**WORK INSTRUCTIONS**.
Copy all of the entries that follow, exactly.

**DATA SECTION**.
◇ ◇ ◇ ◇
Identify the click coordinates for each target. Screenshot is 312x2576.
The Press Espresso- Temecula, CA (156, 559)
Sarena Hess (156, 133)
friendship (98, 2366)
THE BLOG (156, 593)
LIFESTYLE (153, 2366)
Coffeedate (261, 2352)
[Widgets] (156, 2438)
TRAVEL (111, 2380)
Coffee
◇ ◇ ◇ ◇
**EXERCISE RESPONSE**.
Identify the click coordinates for each target. Screenshot is 312x2576.
The Press Espresso- Temecula, CA (156, 559)
Sarena Hess (156, 133)
friendship (98, 2366)
THE BLOG (156, 593)
LIFESTYLE (153, 2366)
Coffeedate (261, 2352)
[Widgets] (156, 2438)
TRAVEL (111, 2380)
Coffee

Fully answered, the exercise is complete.